In fact, this kind of organizational overhead is a motivator in the design of the user interface as well, and in the choice of code generation as a strategy. Previously, for a programmer to implement Omniture integration on this company's various web apps, the developer had to understand Omniture integration. However, although understanding is generally a valuable thing, in this context it's a serious waste of time and money. Omniture integration is highly specialized knowledge. It doesn't extrapolate or generalize to anything else Rails developers do; due to its proprietary nature, it can change unpredictably; and it may or may not be useful in future for the types of jobs Rails developers want to have. For many developers, there's zero value in understanding this information, and there's actually a similar downside to the corporation as a whole for the Rails developers to attempt to understand this information, since any developer who does so will come to their own slightly distinct conclusions about it, which means they'll clutter the code base with countless variations on the same basic semantics.

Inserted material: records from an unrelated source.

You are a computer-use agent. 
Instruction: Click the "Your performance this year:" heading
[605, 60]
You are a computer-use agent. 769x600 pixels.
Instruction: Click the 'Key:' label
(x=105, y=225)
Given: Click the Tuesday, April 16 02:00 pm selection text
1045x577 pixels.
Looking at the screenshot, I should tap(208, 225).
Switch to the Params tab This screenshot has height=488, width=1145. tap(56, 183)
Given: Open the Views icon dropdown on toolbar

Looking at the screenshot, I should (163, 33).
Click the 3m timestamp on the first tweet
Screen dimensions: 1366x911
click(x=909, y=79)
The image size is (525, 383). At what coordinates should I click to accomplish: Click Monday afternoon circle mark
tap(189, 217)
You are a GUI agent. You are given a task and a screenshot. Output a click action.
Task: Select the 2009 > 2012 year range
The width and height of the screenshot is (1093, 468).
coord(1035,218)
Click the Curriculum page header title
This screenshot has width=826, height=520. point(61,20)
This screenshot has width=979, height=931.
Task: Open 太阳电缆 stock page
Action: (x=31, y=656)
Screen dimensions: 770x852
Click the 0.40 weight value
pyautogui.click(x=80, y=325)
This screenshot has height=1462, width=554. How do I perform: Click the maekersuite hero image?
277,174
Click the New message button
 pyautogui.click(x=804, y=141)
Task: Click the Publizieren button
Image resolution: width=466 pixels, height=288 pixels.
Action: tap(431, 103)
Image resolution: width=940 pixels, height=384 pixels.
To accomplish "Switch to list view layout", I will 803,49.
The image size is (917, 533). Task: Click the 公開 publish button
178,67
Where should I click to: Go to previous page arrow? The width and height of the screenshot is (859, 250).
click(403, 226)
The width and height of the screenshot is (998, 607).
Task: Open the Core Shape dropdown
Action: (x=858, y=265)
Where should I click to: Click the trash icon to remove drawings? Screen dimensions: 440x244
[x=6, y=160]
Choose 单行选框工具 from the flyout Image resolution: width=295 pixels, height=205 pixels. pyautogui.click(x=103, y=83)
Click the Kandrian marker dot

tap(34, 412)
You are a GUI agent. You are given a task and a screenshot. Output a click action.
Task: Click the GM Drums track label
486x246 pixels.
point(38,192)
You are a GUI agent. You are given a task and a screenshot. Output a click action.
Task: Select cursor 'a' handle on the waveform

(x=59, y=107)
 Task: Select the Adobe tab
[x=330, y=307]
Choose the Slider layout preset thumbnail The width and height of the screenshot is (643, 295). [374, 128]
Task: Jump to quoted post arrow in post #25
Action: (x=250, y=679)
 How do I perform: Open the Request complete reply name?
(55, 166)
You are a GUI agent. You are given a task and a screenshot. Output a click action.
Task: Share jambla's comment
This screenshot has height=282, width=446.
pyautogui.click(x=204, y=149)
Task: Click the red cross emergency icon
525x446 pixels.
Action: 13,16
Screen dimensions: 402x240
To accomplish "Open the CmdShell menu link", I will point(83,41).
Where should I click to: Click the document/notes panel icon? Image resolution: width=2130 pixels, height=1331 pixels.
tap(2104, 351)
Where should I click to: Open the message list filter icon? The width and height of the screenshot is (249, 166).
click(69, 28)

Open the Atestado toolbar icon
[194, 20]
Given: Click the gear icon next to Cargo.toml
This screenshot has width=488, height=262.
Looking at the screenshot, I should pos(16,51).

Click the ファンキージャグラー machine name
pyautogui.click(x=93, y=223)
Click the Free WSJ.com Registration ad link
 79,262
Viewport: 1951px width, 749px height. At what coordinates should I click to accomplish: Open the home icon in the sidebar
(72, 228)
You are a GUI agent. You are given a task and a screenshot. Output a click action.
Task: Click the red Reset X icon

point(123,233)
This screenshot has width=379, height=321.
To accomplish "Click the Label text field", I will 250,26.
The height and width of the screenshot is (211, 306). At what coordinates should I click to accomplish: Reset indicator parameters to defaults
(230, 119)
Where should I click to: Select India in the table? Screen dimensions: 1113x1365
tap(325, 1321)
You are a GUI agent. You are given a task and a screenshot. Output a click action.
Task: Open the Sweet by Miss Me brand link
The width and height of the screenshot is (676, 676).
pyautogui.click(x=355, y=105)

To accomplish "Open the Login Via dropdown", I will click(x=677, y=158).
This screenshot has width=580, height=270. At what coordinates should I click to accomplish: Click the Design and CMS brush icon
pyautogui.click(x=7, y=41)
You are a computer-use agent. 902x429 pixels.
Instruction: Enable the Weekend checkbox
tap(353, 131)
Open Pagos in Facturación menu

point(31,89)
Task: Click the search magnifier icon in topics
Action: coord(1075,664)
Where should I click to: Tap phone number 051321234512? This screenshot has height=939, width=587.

More simply, the Rails devs just don't need to know about Omniture. The only thing they need to know is what variables should have which values in the JavaScript for Omniture which their Rails apps generate. The business analytics team prepares spreadsheets defining their Omniture implementations, but then needs to have meetings to explain these spreadsheets to people. Given that the whole process of attempting to understand the spreadsheet is purely wasted effort, both from the perspective of the individual developer and from the perspective of the corporation as a whole, a process which simply takes a spreadsheet as input and produces viable code as output delivers the required result while introducing regularity to the process and simultaneously removing monotony.

Code generation gives you terrific advantages in productivity. Meetings waste everyone's time, so streamlining corporate processes makes life smoother for everyone. Mind-numbing repetition is for computers to handle, and when a corporation gives you mind-numbingly repetitive programming tasks, the correct response is not just to do those tasks, but also to write a program to do those tasks for you, so that nobody will ever have to do those tasks by hand ever again, even if those tasks are in fact programming tasks. This is what metaprogramming really means.

Why write programs when you can write programmers?